Vorremmo durasse a lungo. Non vorremmo si stancasse troppo. È una presenza illuminante. Autentica. Colma di tenerezza e umanità. Perciò, necessita preservarlo. E per preservarlo, necessita farlo riposare. Dargli il tempo per ricaricarsi. Ieri ad Assisi l'abbiamo visto affaticato. Stanco. Anche dolente, forse non solo nell'animo.
La giornata era fitta di impegni. L'incontro con i ragazzi handicappati del Serafico, la messa in piazza, il dialogo con i giovani e tutto il resto. Un ritmo infernale, verrebbe da dire senza voler mancare di rispetto. Jorge Mario Bergoglio ha quasi 77 anni, li compirà il 17 dicembre, e un solo polmone. Dalla sera dell'Habemus Papam, il memorabile 13 marzo scorso, son trascorsi quasi sette mesi ma non si è fermato un giorno. Visite, trasferte, encicliche, riforme interne della Curia, nomine complicate, lettere e interviste a quotidiani e a Civiltà cattolica. Fortuna che ha subito provveduto a sfrondare il cerimoniale e può muoversi con maggiore agilità. Altrimenti.
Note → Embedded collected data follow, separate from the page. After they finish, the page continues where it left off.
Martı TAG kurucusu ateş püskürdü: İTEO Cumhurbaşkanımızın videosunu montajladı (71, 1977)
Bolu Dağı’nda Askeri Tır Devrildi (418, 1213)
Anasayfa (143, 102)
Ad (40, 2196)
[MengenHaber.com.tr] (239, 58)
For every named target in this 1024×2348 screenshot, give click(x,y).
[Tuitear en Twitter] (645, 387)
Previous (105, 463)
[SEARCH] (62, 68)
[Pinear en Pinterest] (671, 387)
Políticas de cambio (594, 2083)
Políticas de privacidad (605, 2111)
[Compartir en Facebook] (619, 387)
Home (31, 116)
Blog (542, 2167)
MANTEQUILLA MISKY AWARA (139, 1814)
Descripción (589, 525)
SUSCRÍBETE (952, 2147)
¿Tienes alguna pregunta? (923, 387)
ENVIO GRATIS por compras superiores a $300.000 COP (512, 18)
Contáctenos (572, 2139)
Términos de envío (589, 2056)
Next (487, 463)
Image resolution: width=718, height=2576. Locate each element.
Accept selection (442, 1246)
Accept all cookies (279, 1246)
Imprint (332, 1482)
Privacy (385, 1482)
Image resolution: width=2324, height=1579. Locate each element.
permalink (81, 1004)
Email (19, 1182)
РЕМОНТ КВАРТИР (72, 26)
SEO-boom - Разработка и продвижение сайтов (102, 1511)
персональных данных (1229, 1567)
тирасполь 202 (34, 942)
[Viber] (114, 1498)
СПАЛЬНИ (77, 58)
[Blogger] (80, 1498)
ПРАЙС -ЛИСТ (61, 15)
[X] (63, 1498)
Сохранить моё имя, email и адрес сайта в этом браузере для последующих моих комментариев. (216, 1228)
Dopo la messa inaugurale del 19 marzo, la prima uscita pubblica dal territorio vaticano avviene il 23 marzo con la visita al suo predecessore, a Castel Gandolfo, il Papa Emerito Benedetto XVI. Un evento mondiale e irripetibile. Un paio di giorni e iniziano le celebrazioni della settimana santa, anche qui con una trasferta inedita (28 marzo) al carcere minorile di Casal del Marmo a Roma per la lavanda dei piedi ad alcuni detenuti. La Pasqua è passata da poco e il 13 aprile Bergoglio annuncia la formazione di un consiglio composto da otto cardinali, «il G8 del Papa», che dovrà aiutarlo nel governo della Chiesa universale. La riforma della Curia e dello Ior incombono, anche su pressione degli osservatori esterni. Snellisce i protocolli e le burocrazie, ma il 24 giugno nomina una commissione referente sull'Istituto per le Opere Religiose. Solo cinque giorni dopo (29 giugno) promulga la prima enciclica del suo pontificato, la Lumen fidei, che si avvale di una prima ampia stesura ad opera di papa Ratzinger. L'8 luglio inaugura i suoi viaggi apostolici recandosi a Lampedusa dove pochi giorni prima sono morti alcuni migranti aggrappati alle gabbie dei tonni. Come Caino, dice, anche noi dovremo rispondere alla domanda che Dio ci rivolge: «Dov'è tuo fratello?». Il 22 luglio parte per Rio de Janeiro dove fino al 29 si svolge la XXIII Giornata mondiale della Gioventù. All'inizio di settembre nomina monsignor Pietro Parolin nuovo segretario di Stato al posto del cardinale Tarcisio Bertone. Negli stessi giorni interviene per scongiurare un conflitto ormai imminente tra Siria e Stati Uniti. Il 7 settembre indice una giornata di digiuno e guida una veglia di preghiera per la pace in piazza San Pietro. Pochi giorni dopo (22 settembre) si reca in visita pastorale a Cagliari: «Non vengo qui a dirvi coraggio come un impiegato della Chiesa», dice alla folla di lavoratori e disoccupati radunata al porto. Infine, il 4 ottobre va ad Assisi a inginocchiarsi sulla tomba del Santo di cui ha scelto il nome. E invita la Chiesa a spogliarsi come Francesco della «mondanità spirituale» per non essere «cristiani da pasticceria».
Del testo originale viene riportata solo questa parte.